Reducing Preventable Transfers From Short-Stay Care

Friday, 28 July 2017

Carmen Potter, MSN
Chamberlain College of Nursing, Maryland Hts, MO, USA

Reducing Preventable Transfers from Short-Stay Care


Reducing hospital-acquired conditions and decreasing the number of potentially avoidable rehospitalization are targeted goals of the federal health care reform (Maslow & Ouslander, 2012). Vulnerable populations such as clients who are being cared for in skilled nursing facilities (SNF) are often subjected to unnecessary emergency room visits and rehospitalizations. One in 4 clients discharged to a SNF is readmitted within 30 days. (Neuman, Wirtalla, & Werner, 2014).

The PICOT question for the practicum project is, “For the nursing staff on a short-term care unit, does the implementation of an evidence-based patient evaluation tool, INTERACT, lead to a reduction in preventable hospitalizations?”


It is believed that two-thirds of the readmissions are preventable (Neuman, Wirtalla, & Werner, 2014). These interventions increase healthcare costs and the incidences of hospital-acquired complications. Increased morbidity and mortality rates occur as a result of preventable transfers to acute care facilities. If a substantial percentage of rehospitalizations can be prevented, billions of dollars in Medicare and Medicaid savings will result over the next several years (Ouslander, Bonner, Herndon, & Shutes, 2014; Bonner, Tappen, Herndon, & Ouslander, 2014).

Interventions to Reduce Acute Care Transfer (INTERACT) is a quality initiative implemented by many skilled nursing facilities in the United States, Canada, the United Kingdom, and Singapore. Consistent use of the program has been associated with a 24% reduction in preventable hospitalizations of nursing home clients over a six-month period (Ouslander et al., 2014; Toles, Young, & Ouslander, 2013).
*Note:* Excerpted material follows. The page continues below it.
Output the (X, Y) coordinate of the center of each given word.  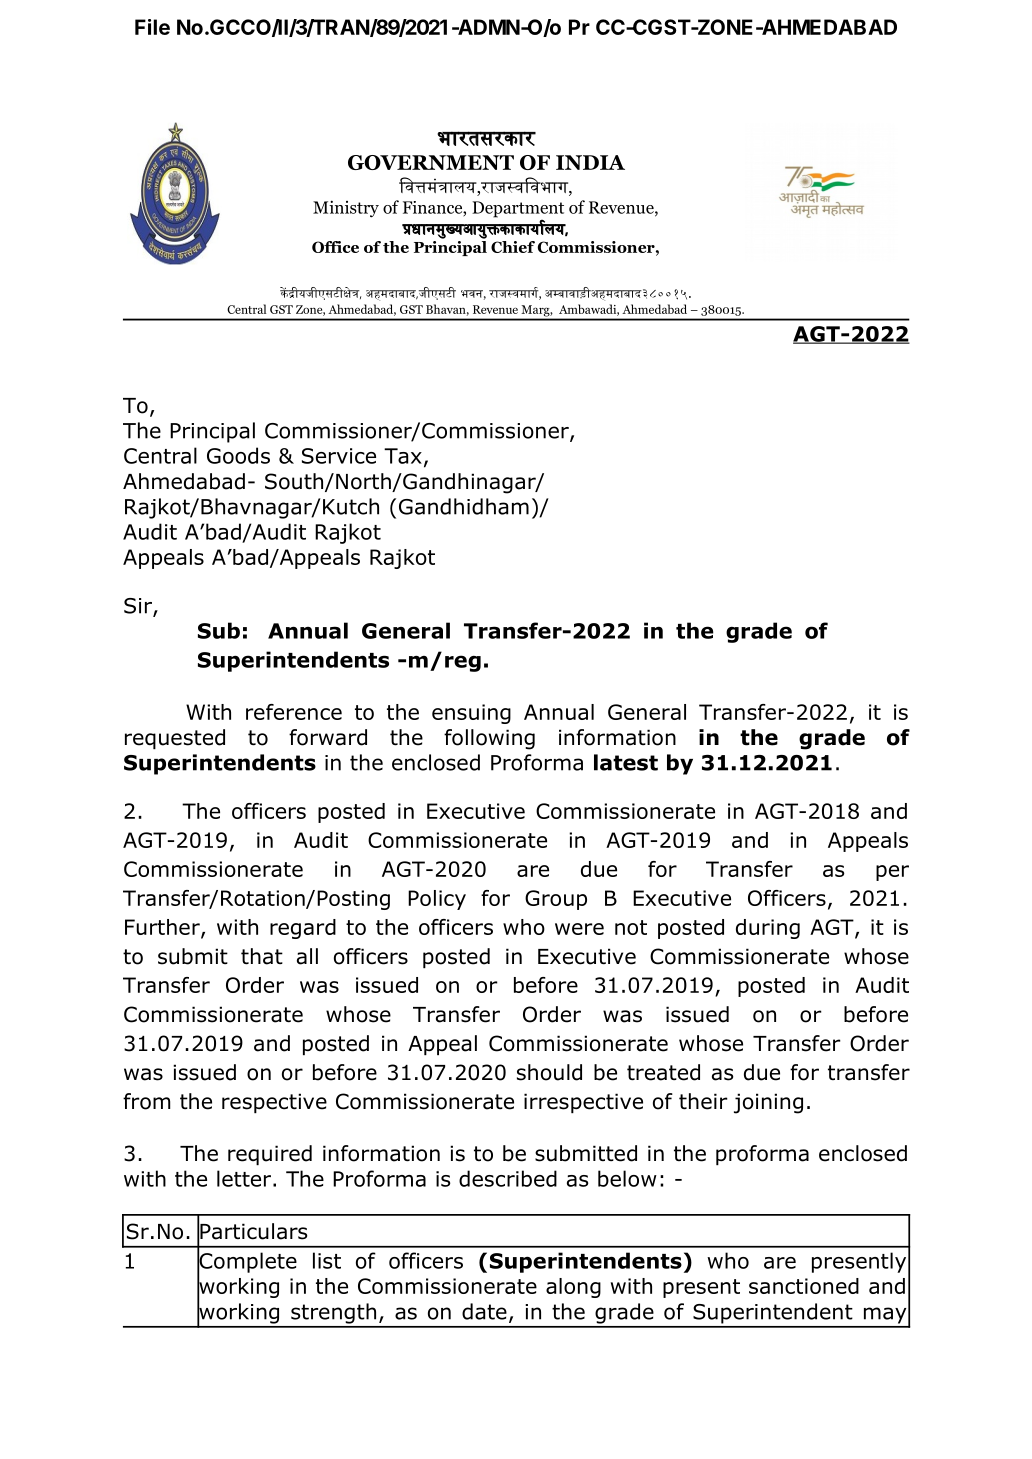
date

Interventions to be implemented at the skilled nursing facility are components of the validated INTERACT quality improvement program. INTERACT is comprised of several tools and does not require implementation of all tools to be effective in reducing preventable transfers to acute care facilities. The INTERACT Quality Improvement Program is designed to assist and guide front-line staff in early identification, assessment, communication, and documentation about acute changes in client condition. It includes clinical and educational tools and strategies for use in everyday practice in skilled nursing facilities. Skilled nursing facilities across the country have implemented portions or all parts of the INTERACT Quality Improvement Program and many facilities have been able to significantly reduce avoidable hospitalizations using these resources (Ouslander et al., 2014; Toles et al., 2013).

The tools chosen for the pilot provide structured information used for client assessment which can then be relayed to the healthcare provider appropriately in a structured format. All licensed nursing staff will use Care Paths. Care Paths is an educational and reference tool used in guiding the nurse with the evaluation of specific symptoms that commonly cause acute care transfers. Acute Change in Condition File Cards are used by licensed nursing staff and provide guidance on when to communicate acute changes in status to healthcare providers. Another tool from the INTERACT program is the Stop and Watch Early Warning Tool which is utilized by Certified Nursing Assistants. Regular evaluation of and recognition of changes in clients’ condition and reporting changes to the nurse is enhanced with use of Stop and Watch. All licensed nursing staff will incorporate the SBAR Communication Tool and Change in Condition Progress Note to effectively evaluate and communicate acute changes in condition to healthcare providers. Documentation of evaluation and communications on the form allows this to be a permanent part of the client medical record. Finally, the fifth INTERACT tool to assist with documentation of unplanned acute care transfers data collection is the Acute Care Transfer Log.

Practice Change

The purpose of the proposed clinical practice change process is to determine if implementing components of the INTERACT program at the skilled nursing facility will reduce preventable transfer and hospitalizations of clients from the short-stay care unit. The project proposal provides an overview of how INTERACT is used to successfully decrease unessential rehospitalizations. Information on the significance of the problem as it relates to a higher than national percentage of rehospitalizations associated with not using a quality program such as INTERACT is presented. Practice recommendations and the plan to implement the proposed change process will be discussed with the goal being preventing unnecessary hospitalizations when it is safe to do so (Maslow & Ouslander, 2012).


Outcome represents results that will be measured to examine the effectiveness of the proposed intervention. Validated outcome measurement tools relevant to the pilot are utilized. The outcome being assessed in the project is the number of avoidable hospital admissions after implementation of the INTERACT quality initiative tools. The long-term objective for the pilot is there will be a 2% decrease in client rehospitalizations from the short-care unit during the eight weeks of practice implementation.